Page.
○ ○ ○ ○ ○ ○ ○
During the 1990s, the United Nations High Commissioner for Refugees (UNHCR) had varying levels of association with the ‘environmental refugee’ issue. At many times, UNHCR have distanced themselves from involvement in discussions of ‘environmental refugees’, preferring to contribute to research that examined environmental degradation at refugee settlement camps (UNHCR, 1995a; 1995b; 1996)
. There have been a limited number of instances when UNHCR publicly acknowledged that there were refugees who fled homelands as a result of environmental change. The earliest acknowledgement traced was in 1991, in a report written by UNHCR’s Working Group on Solutions and Protection. Here, UNHCR (1991) first mentioned about ‘Climate Refugee’ and reported that ‘persons fleeing natural or ecological disaster normally have a need for relief assistance than protection’. While UNHCR (1991) acknowledged the existence of ‘climate refugees’ it steered clear of making a case that such refugees require international protection, and instead argued for short-term relief responses. Such statements have served to relinquish UNHCR of responsibility to provide protection for ‘climate refugees’.
“Millions of people have been forced to leave their homes because the land of which they live has become uninhabitable or is no longer able to support them. In some cases the cause is a natural disaster; in others, the catastrophe is caused by humans (UNHCR, 1993: 8).”
○ ○ ○ ○ ○ ○ ○
Entries supplied.
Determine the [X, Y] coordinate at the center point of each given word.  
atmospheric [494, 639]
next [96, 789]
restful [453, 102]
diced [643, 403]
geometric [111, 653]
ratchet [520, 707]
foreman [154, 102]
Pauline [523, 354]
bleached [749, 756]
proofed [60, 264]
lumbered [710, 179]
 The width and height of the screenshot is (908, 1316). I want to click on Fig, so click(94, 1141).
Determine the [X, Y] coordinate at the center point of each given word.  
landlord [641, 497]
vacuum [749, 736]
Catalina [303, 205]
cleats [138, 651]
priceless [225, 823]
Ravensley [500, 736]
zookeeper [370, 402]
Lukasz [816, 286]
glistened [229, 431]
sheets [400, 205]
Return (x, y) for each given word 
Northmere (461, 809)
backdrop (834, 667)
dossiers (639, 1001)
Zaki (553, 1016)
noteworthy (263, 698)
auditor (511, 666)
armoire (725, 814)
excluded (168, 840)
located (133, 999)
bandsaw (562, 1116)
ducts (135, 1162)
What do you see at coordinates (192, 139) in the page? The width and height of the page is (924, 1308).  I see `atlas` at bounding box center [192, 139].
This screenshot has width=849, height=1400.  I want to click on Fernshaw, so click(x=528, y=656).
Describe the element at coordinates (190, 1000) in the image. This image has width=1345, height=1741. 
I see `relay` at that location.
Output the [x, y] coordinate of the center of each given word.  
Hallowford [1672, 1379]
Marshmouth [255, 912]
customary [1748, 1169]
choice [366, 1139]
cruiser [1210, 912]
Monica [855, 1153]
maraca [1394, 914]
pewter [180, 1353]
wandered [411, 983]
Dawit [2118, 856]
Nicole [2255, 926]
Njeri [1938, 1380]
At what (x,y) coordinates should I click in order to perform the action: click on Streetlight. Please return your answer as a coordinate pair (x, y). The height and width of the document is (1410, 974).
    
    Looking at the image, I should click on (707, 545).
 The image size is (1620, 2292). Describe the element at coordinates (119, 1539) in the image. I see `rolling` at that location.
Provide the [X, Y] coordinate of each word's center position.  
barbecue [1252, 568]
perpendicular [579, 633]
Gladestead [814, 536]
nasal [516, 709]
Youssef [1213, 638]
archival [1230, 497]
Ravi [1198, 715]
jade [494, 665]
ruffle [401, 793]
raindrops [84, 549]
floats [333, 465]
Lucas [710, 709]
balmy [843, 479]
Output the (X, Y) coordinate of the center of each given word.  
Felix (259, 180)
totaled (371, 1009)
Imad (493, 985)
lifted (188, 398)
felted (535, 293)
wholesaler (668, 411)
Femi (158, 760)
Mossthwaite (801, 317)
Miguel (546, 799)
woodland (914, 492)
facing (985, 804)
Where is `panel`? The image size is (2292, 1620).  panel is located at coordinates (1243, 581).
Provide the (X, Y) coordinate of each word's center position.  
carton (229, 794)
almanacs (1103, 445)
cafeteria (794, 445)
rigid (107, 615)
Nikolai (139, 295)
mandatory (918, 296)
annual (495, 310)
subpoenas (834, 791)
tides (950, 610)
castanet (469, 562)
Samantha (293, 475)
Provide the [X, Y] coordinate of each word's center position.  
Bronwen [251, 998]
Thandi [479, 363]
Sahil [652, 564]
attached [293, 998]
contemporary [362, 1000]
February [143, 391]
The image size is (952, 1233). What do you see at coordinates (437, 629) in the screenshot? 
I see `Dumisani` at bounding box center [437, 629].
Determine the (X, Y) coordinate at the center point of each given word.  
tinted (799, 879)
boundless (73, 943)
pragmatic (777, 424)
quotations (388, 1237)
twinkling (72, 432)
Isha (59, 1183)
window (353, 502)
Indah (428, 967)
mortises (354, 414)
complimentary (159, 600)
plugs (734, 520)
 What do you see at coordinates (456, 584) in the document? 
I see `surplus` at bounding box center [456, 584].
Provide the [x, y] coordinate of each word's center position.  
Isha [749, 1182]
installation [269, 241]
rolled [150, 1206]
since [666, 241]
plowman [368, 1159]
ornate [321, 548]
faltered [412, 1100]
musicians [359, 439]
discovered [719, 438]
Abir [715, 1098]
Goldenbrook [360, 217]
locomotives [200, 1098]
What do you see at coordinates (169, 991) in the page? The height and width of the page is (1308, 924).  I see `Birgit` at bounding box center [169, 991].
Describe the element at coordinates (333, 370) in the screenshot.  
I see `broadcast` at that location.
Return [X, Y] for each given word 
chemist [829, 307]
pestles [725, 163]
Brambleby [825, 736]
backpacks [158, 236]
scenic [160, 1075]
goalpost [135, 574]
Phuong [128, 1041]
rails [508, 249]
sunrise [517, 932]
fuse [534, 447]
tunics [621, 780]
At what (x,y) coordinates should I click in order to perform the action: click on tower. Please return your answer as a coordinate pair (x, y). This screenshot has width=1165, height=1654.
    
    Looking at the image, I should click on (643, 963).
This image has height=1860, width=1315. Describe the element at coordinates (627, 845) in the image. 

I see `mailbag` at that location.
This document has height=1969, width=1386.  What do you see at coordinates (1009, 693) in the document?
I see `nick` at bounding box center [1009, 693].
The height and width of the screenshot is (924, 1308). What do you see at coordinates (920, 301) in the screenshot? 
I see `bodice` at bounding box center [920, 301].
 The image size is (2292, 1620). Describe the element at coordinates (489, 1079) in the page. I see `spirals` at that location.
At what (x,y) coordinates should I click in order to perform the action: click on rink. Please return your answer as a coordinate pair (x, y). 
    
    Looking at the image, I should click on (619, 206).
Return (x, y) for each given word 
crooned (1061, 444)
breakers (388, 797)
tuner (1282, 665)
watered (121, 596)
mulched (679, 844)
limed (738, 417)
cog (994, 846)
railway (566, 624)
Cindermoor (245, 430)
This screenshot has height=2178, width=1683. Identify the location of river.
○ ○ ○ ○ ○ ○ ○
Written request 1.
List every distinct UNHCR publication the text on UNHCR and environmental refugees cites, giving each by its year and any letter suffix.
Written request 2.
Resume the text on UNHCR and environmental refugees after its last sentence.
The data has no role here.

Result 1.
1995a, 1995b, 1996, 1991, 1993

Result 2.
UNHCR (1993: 9) tated that people displaced by disaster or environmental degradation undoubtedly need assistance. UNHCR et al. (1996) described five major categories of ‘environmentally displaced persons’. Causes for the first category of acute onset situations were ‘natural’ disasters (1996: 16) and explored that ‘environmentally displaced persons’ dislocated temporarily from their homes from acute ‘natural’ disasters as ‘temporary victims and aggravators’ and considered as ‘climate refugees’.
Governments have long recognized that forced migration and displaced persons pose a significant international challenge. The United Nations met in Geneva in 1951 to discuss and draft a convention relating to the legal status of refugees. As a result of this meeting, the United Nations adopted the milestone of the international refugee protection, the Convention Relating to the Status of Refugees. The United Nations recognized that the emergence of new refugee situations required changes in the Convention. In the 1967 Protocol Relating to the Status of Refugees, these changes were codified. In these documents a ‘refugee’ is defined as someone who:
“Owing to a well-founded fear of being persecuted for reasons of race, religion, nationality, membership of a particular social group or political opinion, is outside the country of his nationality and is unable or, owing to such fear, is unwilling to avail himself of the protection of that country” (UNHCR 2007, 16).
“Someone who has been forced to leave their country because they are unable to live in their home or they fear they will be harmed. This can be due to a number of reasons, including fighting or natural disasters, like earthquakes and floods”.
Similarly, some regional refugee instruments, such as the 1969 OAU Convention Governing the Specific Aspects of Refugee Problems in Africa and the 1984 Cartagena Declaration on Refugees, extend the definition to persons fleeing “events seriously disturbing public order. This supplement may equally apply to persons fleeing sudden-onset disasters.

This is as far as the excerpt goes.